Robert Joseph takes a quizzical look at the amounts of rosé that are being shipped between neighbouring countries in Europe

Robert Joseph finds parallels penny-pinching British carnivores and bargain-hunting Gallic rosé fans(Credit: Justin Aiken on Unsplash)
Robert Joseph finds parallels penny-pinching British carnivores and bargain-hunting Gallic rosé fans(Credit: Justin Aiken on Unsplash)

So, here are two questions for you.

 

Which country is the world’s biggest producer of rosé?

 

Which country is the world’s biggest importer of rosé?

 

If you answered ‘France’ to both questions, you can go straight to the front of the class. According to the newly published report by the Observatoire Mondiale du Rosé in Provence, that’s where 29% of all the world’s exported pink wine goes. Germany, the next country on the list, doesn’t even buy half as much, but with its 14% and the UK’s 10% it is part of a duo of nations that ships in nearly a quarter of the world’s rosé exports.

 

Import charts
Data from l'Observatoire Mondiale du Rosé

 

Most readers might reasonably be wondering why the biggest pink wine producer in the world needs to look elsewhere for stock. And where they found it.

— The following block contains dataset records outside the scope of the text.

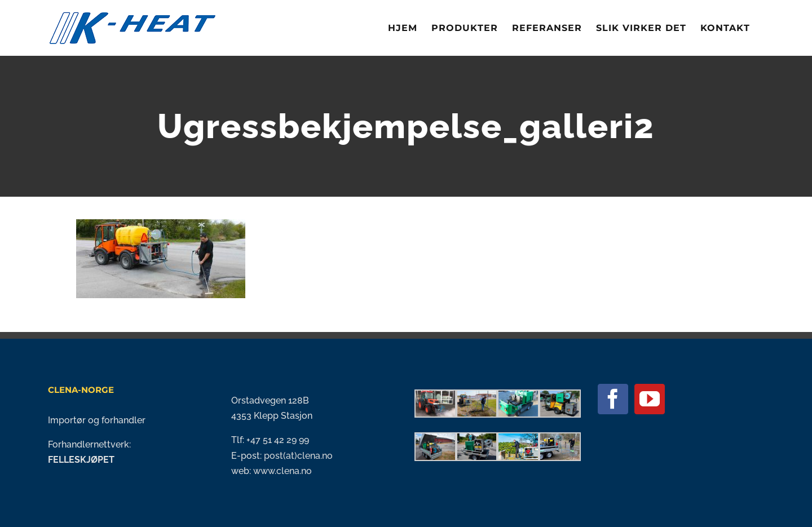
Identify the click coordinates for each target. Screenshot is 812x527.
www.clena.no (283, 471)
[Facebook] (613, 399)
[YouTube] (650, 399)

The answers are revealed elsewhere in the Observatoire’s charts and data. First, there’s the fact that French wine drinkers have become very fond of rosé. In 2019, it represented 35% of all the wine they drank, four percent more than a decade earlier. French supermarkets now sell more pink wine than white. 

Second there’s the other biggest player in the pink market. Spain, the world’s second biggest producer of the style, has an even more commanding share of its exports than France has of its imports: a staggering 41% by volume. France, by contrast only has a meagre 14%, just behind Italy’s 15%.

 

Export charts
Data from l'Observatoire Mondiale du Rosé

 

But when one shifts the focus from volume to value, the picture changes dramatically. The cheapness of Spain’s exported rosé is revealed by the fact that it plummets from first to third in the rankings, with just 18% - behind Italy (21%) and France (34%).

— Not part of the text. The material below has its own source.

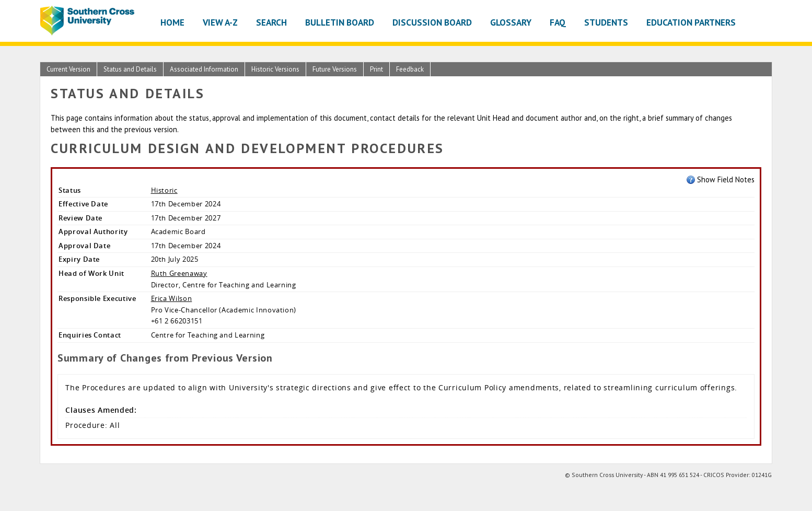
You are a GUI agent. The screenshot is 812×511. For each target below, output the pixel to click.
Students (606, 22)
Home (172, 22)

Given data from the UN Comtrade database that France is regularly the biggest importer of Spanish bulk wine, it is fairly easy to join the dots.

 

European rosé
A typical example of 'European' rosé on the French market

 

France ships in large volumes of cheap Spanish rosé in bulk, most of which is sold to French consumers in the form of Euroblends (often in Bag-in-Box). This allows its producers to export their own, more premium, pink wine to other markets that are ready to pay the higher prices. Top of this list, of course is the US, which only imports nine percent of the world’s export volume, but has the lion’s share of nearly a quarter (23%) by value.

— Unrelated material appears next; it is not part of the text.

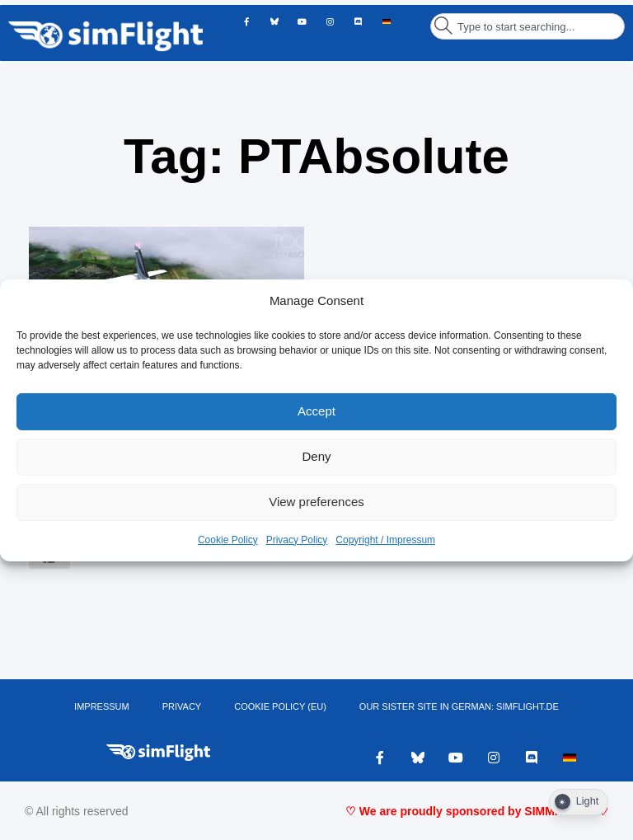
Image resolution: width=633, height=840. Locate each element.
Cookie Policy (227, 540)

All of this reminds me of a conversation I had with a fellow airline passenger, 30 or so years ago, shortly after French farmers had angrily set fire to trucks full of English lamb. The man sitting next to me was one of New Zealand’s biggest sheep farmers, and he surprised me by expressing his sympathy for the Frenchmen. “Your country” he said to me “produces some of the best lamb in the world, particularly in Wales.

“Unfortunately”, he continued, “Britons aren’t prepared to pay for it. They prefer to buy the cheap frozen lamb I produce. So British farmers send the good stuff over the Channel to Paris where it is happily bought at premium prices by restaurateurs who appreciate its quality. And that’s why France’s sheep farmers get annoyed.”

I never thought I’d see parallels between penny-pinching British carnivores and bargain-hunting Gallic rosé fans, but that’s certainly the way I read the Observatoire data, and it came as a helpful reminder always to look behind statistics and news stories.